TELANETIX, INC. EMPLOYEE SEPARATION AGREEMENT
Exhibit 10.1
TELANETIX, INC.
EMPLOYEE SEPARATION AGREEMENT
This Employee Separation Agreement (this "Agreement") is made and entered into as of June 30, 2008 by and between Telanetix, Inc., a Delaware corporation (the "Company") and Xxxxxx X. Xxxxx ("Xx. Xxxxx") with respect to the following facts:
A. Xx. Xxxxx has been employed by the Company pursuant to the terms of an Employment Agreement dated as of April 1, 2007 (the "Employment Agreement").
B. The Company and Xx. Xxxxx now desire to mutually terminate Xx. Xxxxx'x employment with the Company, effective as of June 30, 2008 all on the terms and conditions contained herein.
WHEREFORE, in consideration of the mutual covenants herein contained, the parties hereto mutually agree as follows:
1. Termination of Employment
Effective as of the close of business on June 30, 2008 (the "Termination Date") Xx. Xxxxx’x employment with the Company will be terminated. Except as otherwise provided herein, Xx. Xxxxx shall have no further duties, responsibilities, authority or obligations as an employee of the Company after the close of business on the Termination Date. The termination of Xx. Xxxxx'x employment under this Agreement shall not affect his status as a member of the Board of Directors, or his position as Chairman of the Board.
2. Wages Due
In accordance with the normal payroll procedures, the Company shall pay to Xx. Xxxxx all wages and deferred compensation due through the Termination Date including all accrued but unused PTO.
3. Health Insurance
The Company shall pay the premiums on Xx. Xxxxx’x health insurance through September 30, 2008.
4. Severance Payment
Pursuant to the terms of the Employment Agreement, Xx. Xxxxx would be entitled to severance compensation for the period from July 1, 2008 through September 30, 2008 in the amount of $27,222 per month, for an aggregate of $81,666, payable in cash upon termination. In exchange for (i) Xx. Xxxxx'x waiver of his right to demand immediate cash payment of the severance amount and (ii) his agreement to apply the amount of the severance payment to the exercise of stock options as set forth in Section 6 & 7 below, the Company agrees to pay to Xx. Xxxxx as additional severance an amount equal to an additional 25% of the severance amount or $20,417 for an aggregate of $102,083.
5. Settlement of Owed Deferred Compensation
Pursuant to the terms of a deferred compensation agreement entered into between Xx. Xxxxx and the Company, Xx Xxxxx is entitled to deferred compensation of which $107,250 is still due to be paid.
6. Stock Option Vesting & Exercise Matters
Over the period of his employment the Company granted Xx. Xxxxx options to purchase a total of 1,228,888 shares of the Company stock. The Company agrees that all 1,228,888 shares are hereby fully vested. The Company hereby agrees that the period for exercising the options shall continue through their expiration date notwithstanding any termination of service by Xx. Xxxxx.

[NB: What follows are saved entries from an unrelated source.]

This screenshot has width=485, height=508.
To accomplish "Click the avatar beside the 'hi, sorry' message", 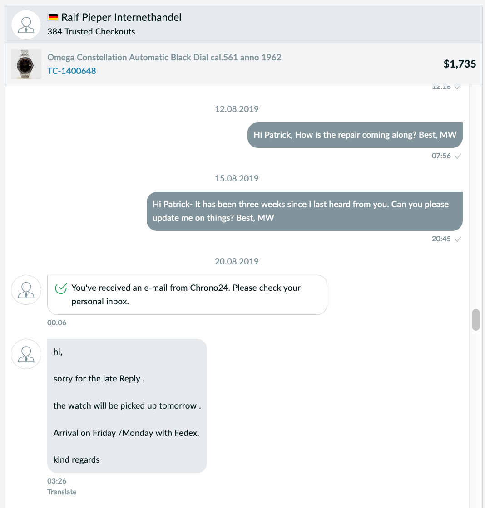I will (26, 354).
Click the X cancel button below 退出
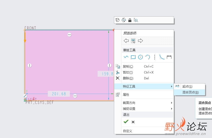Viewport: 212px width, 138px height. [133, 122]
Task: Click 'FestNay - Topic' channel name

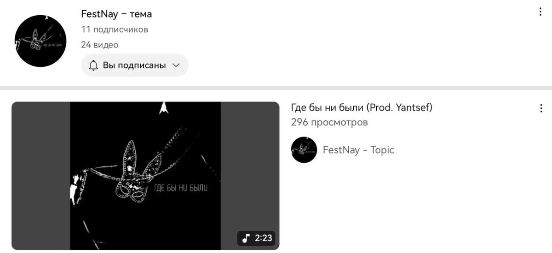Action: click(x=358, y=150)
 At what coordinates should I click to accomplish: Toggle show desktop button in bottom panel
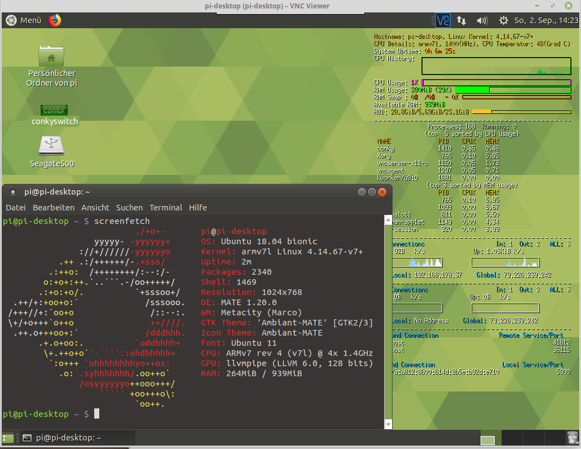click(8, 438)

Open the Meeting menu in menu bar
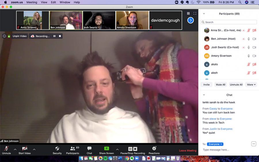pyautogui.click(x=32, y=2)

Xx. Xxxxx hereby agrees to apply the $102,083 severance payment and the $107,250 in deferred compensation to the exercise of the stock options to purchase 822,929 shares of common stock as identified on Schedule A attached hereto. The Company shall promptly cause its transfer agent to issue a share certificate to Xx. Xxxxx representing the shares.
The Company hereby agrees that the remaining unexercised 405,959 stock options held by Xx. Xxxxx may be exercised at any time on or before their expiration date, and that upon exercise in accordance with the terms of the 2005 Equity Incentive Plan the company will provide the stock in the form of registered and freely tradable stock in Telanetix, Inc or its successor.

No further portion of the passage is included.